▶ [REQUIRED WORK]: Give back all the data exactly as it was written.

MATERIAL FOR THIS TASK section start

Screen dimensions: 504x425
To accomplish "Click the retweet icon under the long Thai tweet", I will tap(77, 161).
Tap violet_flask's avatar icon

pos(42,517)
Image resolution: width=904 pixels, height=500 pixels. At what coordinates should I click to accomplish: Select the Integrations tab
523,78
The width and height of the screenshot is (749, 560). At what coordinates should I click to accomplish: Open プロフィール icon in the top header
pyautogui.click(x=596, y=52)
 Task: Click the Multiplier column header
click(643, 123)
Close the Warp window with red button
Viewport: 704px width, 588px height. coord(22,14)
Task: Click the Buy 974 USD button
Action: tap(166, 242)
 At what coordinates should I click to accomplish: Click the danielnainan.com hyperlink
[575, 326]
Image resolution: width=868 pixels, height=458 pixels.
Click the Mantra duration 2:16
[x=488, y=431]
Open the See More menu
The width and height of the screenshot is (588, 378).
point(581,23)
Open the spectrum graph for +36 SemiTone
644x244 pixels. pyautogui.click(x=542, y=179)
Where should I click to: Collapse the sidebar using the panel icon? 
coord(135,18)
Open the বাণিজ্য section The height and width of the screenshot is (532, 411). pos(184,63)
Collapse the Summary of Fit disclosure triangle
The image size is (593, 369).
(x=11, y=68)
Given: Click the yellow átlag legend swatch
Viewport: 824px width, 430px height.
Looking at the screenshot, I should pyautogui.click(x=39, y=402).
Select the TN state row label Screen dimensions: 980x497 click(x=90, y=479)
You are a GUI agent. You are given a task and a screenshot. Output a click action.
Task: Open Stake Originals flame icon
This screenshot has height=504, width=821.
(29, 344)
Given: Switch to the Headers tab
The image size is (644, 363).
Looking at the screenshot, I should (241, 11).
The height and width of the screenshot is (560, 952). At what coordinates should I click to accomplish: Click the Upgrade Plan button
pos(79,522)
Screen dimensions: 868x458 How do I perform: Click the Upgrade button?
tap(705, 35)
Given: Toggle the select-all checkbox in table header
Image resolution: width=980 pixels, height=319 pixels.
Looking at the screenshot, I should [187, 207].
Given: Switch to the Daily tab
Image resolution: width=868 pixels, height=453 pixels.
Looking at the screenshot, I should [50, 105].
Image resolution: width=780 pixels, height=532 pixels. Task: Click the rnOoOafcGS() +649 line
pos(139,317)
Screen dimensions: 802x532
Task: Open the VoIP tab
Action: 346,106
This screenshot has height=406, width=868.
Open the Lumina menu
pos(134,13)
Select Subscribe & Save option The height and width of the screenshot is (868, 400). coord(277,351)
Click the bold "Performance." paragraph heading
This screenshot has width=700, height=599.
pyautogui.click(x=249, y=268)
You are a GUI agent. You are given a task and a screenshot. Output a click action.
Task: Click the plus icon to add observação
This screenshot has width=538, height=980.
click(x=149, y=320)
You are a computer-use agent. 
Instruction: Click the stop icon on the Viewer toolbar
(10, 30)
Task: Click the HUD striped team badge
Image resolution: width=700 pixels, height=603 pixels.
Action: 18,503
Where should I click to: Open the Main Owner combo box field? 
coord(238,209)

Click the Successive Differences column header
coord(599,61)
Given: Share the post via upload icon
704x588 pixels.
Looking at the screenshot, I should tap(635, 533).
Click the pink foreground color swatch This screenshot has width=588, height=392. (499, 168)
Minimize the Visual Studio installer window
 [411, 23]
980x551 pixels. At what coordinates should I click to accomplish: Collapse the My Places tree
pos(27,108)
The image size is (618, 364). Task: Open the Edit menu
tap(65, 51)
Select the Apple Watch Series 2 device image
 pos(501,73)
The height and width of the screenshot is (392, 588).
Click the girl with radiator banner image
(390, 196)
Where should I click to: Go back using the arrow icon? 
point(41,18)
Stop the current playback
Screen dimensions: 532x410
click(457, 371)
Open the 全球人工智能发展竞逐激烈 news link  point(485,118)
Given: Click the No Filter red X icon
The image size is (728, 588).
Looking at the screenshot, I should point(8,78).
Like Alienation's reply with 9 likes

MATERIAL FOR THIS TASK section end

▶ [EXPECTED OUTPUT]:
Screen dimensions: 504x425
To accomplish "Click the retweet icon under the long Thai tweet", I will tap(77, 161).
Tap violet_flask's avatar icon

pos(42,517)
Image resolution: width=904 pixels, height=500 pixels. At what coordinates should I click to accomplish: Select the Integrations tab
523,78
The width and height of the screenshot is (749, 560). At what coordinates should I click to accomplish: Open プロフィール icon in the top header
pyautogui.click(x=596, y=52)
 Task: Click the Multiplier column header
click(643, 123)
Close the Warp window with red button
Viewport: 704px width, 588px height. coord(22,14)
Task: Click the Buy 974 USD button
Action: tap(166, 242)
 At what coordinates should I click to accomplish: Click the danielnainan.com hyperlink
[575, 326]
Image resolution: width=868 pixels, height=458 pixels.
Click the Mantra duration 2:16
[x=488, y=431]
Open the See More menu
The width and height of the screenshot is (588, 378).
point(581,23)
Open the spectrum graph for +36 SemiTone
644x244 pixels. pyautogui.click(x=542, y=179)
Where should I click to: Collapse the sidebar using the panel icon? 
coord(135,18)
Open the বাণিজ্য section The height and width of the screenshot is (532, 411). pos(184,63)
Collapse the Summary of Fit disclosure triangle
The image size is (593, 369).
(x=11, y=68)
Given: Click the yellow átlag legend swatch
Viewport: 824px width, 430px height.
Looking at the screenshot, I should pyautogui.click(x=39, y=402).
Select the TN state row label Screen dimensions: 980x497 click(x=90, y=479)
You are a GUI agent. You are given a task and a screenshot. Output a click action.
Task: Open Stake Originals flame icon
This screenshot has height=504, width=821.
(29, 344)
Given: Switch to the Headers tab
The image size is (644, 363).
Looking at the screenshot, I should (241, 11).
The height and width of the screenshot is (560, 952). At what coordinates should I click to accomplish: Click the Upgrade Plan button
pos(79,522)
Screen dimensions: 868x458 How do I perform: Click the Upgrade button?
tap(705, 35)
Given: Toggle the select-all checkbox in table header
Image resolution: width=980 pixels, height=319 pixels.
Looking at the screenshot, I should [187, 207].
Given: Switch to the Daily tab
Image resolution: width=868 pixels, height=453 pixels.
Looking at the screenshot, I should [50, 105].
Image resolution: width=780 pixels, height=532 pixels. Task: Click the rnOoOafcGS() +649 line
pos(139,317)
Screen dimensions: 802x532
Task: Open the VoIP tab
Action: 346,106
This screenshot has height=406, width=868.
Open the Lumina menu
pos(134,13)
Select Subscribe & Save option The height and width of the screenshot is (868, 400). coord(277,351)
Click the bold "Performance." paragraph heading
This screenshot has width=700, height=599.
pyautogui.click(x=249, y=268)
You are a GUI agent. You are given a task and a screenshot. Output a click action.
Task: Click the plus icon to add observação
This screenshot has width=538, height=980.
click(x=149, y=320)
You are a computer-use agent. 
Instruction: Click the stop icon on the Viewer toolbar
(10, 30)
Task: Click the HUD striped team badge
Image resolution: width=700 pixels, height=603 pixels.
Action: 18,503
Where should I click to: Open the Main Owner combo box field? 
coord(238,209)

Click the Successive Differences column header
coord(599,61)
Given: Share the post via upload icon
704x588 pixels.
Looking at the screenshot, I should tap(635, 533).
Click the pink foreground color swatch This screenshot has width=588, height=392. (499, 168)
Minimize the Visual Studio installer window
 [411, 23]
980x551 pixels. At what coordinates should I click to accomplish: Collapse the My Places tree
pos(27,108)
The image size is (618, 364). Task: Open the Edit menu
tap(65, 51)
Select the Apple Watch Series 2 device image
 pos(501,73)
The height and width of the screenshot is (392, 588).
Click the girl with radiator banner image
(390, 196)
Where should I click to: Go back using the arrow icon? 
point(41,18)
Stop the current playback
Screen dimensions: 532x410
click(457, 371)
Open the 全球人工智能发展竞逐激烈 news link  point(485,118)
Given: Click the No Filter red X icon
The image size is (728, 588).
Looking at the screenshot, I should point(8,78).
Like Alienation's reply with 9 likes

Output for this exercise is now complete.